Researchers at the University of Warwick Medical School found that boiling these vegetables causes the loss of a substance called glucosinolate. When consumed, glucosinolate changes into another compound called isothiocyanate, which fights the effects of carcinogens and hastens their removal from the body, Agence France-Presse reported.
The study found that boiling reduced glucosinolate content by 77 percent in broccoli, 58 percent in Brussels sprouts, 75 percent in cauliflower, and 65 percent in green cabbage.
Steaming, stir-frying or microwaving had little effect on these vegetables, however, AFP reported.
There are a number of other related vegetables with anti-cancer properties, including collards, kale, horseradish, radish, watercress, boy choy, rutabaga, kohlrabi, turnips, and Chinese cabbage.
5% Reduction in Smoking Could Save 100 Million Lives
A 5 percent worldwide reduction in the number of smokers by 2020 would save at least 100 million lives, according to a study by New York City Mayor Michael Bloomberg and Health Commissioner Thomas Frieden.
Currently, about 25 percent of adults (one billion people) in the world are smokers. Reducing that to 20 percent can be achieved by increasing tobacco taxes, expanding smoke-free zones, banning tobacco advertising, and helping people kick the habit, said the study. It noted that a number of countries have already cut adult smoking levels to less than 20 percent, Agence France-Presse reported.
Special focus must be made on educating smokers and would-be smokers in developing nations about the dangers of tobacco, Bloomberg and Frieden said. They pointed out that two-thirds of smokers live in 15 low- or middle-income nations and that 50 percent live in just five countries -- China, India, Russia, Indonesia and Bangladesh.
"Keeping rates low is especially important for the large population of young women in Asia and elsewhere who do not currently smoke but are targeted by the tobacco industry," according to the study, which was published Friday in The Lancet medical journal.
Bloomberg is an ex-smoker who spent $125 million of his own money to start a Worldwide Stop Smoking Initiative last year, AFP reported.

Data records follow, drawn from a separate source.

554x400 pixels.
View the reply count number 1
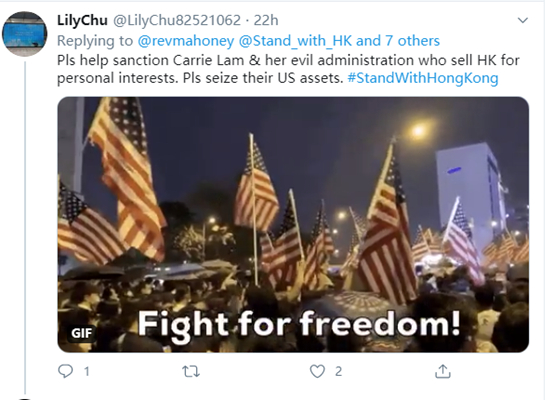[x=87, y=371]
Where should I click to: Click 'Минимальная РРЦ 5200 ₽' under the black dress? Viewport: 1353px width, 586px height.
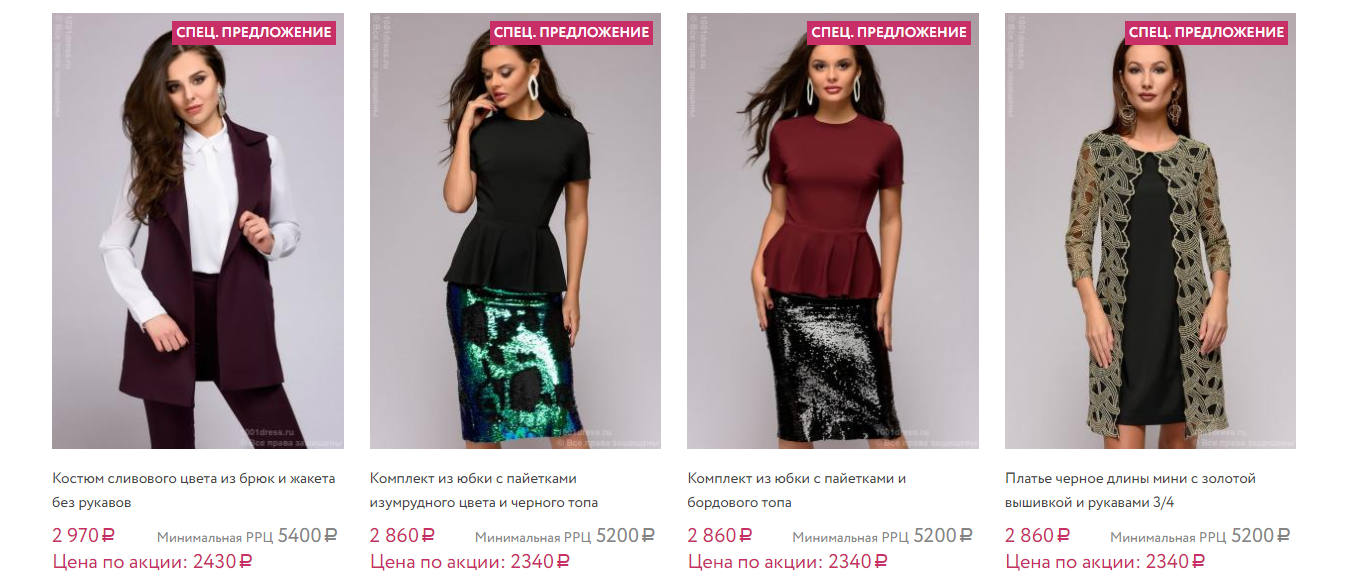[1201, 536]
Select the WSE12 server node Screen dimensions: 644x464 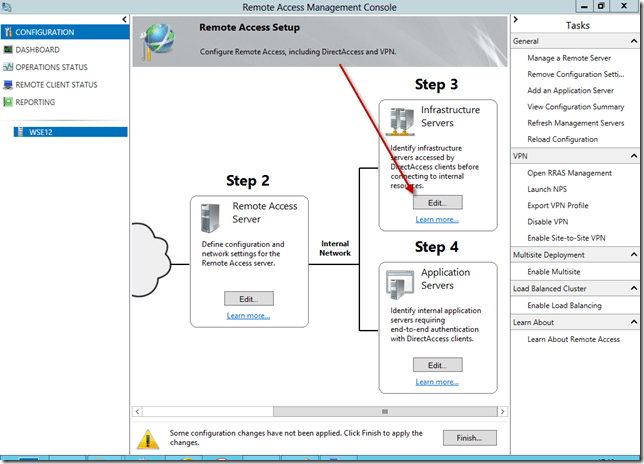click(x=41, y=131)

Blood from Donors With Undiagnosed Cancer No Threat
European researchers say that blood from donors with undiagnosed cancers does not appear to increase the risk of cancer in people who receive it, CBC News reported.
Danish and Swedish researchers analyzed data from a computerized blood bank on 350,000 people who received blood transfusions. Of those, 12,000 received blood products from donors with undiagnosed cancers at the time they gave blood. The recipients were followed for up to 34 years.
"Our data provide no evidence that blood transfusions from precancerous blood donors are associated with increased risk of cancer among recipients compared with transfusions from non-cancerous donors," the study authors wrote.
The study was published this week in The Lancet medical journal.